Pixel coordinate grounding data
Content starts
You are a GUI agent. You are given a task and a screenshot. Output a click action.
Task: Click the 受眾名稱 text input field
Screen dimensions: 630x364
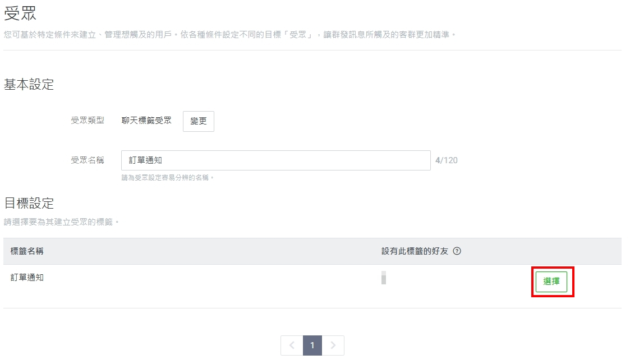[x=275, y=160]
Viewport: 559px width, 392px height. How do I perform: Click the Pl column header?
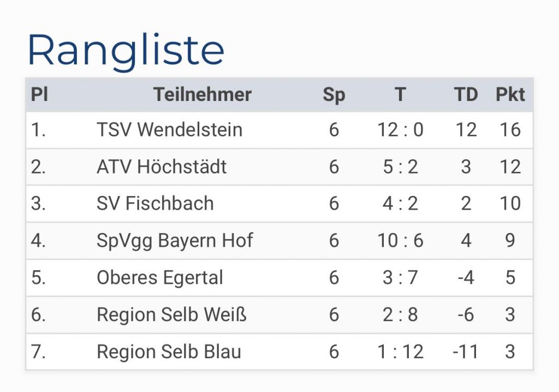[x=39, y=94]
Content ends
> _WHAT IS BEING ASKED_
Without the pictures, retype exactly the lines from the one that holds "Viewport: 559px width, 392px" to the last line of the data above, both of them included.

> _YOUR SOLUTION_
Viewport: 559px width, 392px height. How do I perform: Click the Pl column header?
[x=39, y=94]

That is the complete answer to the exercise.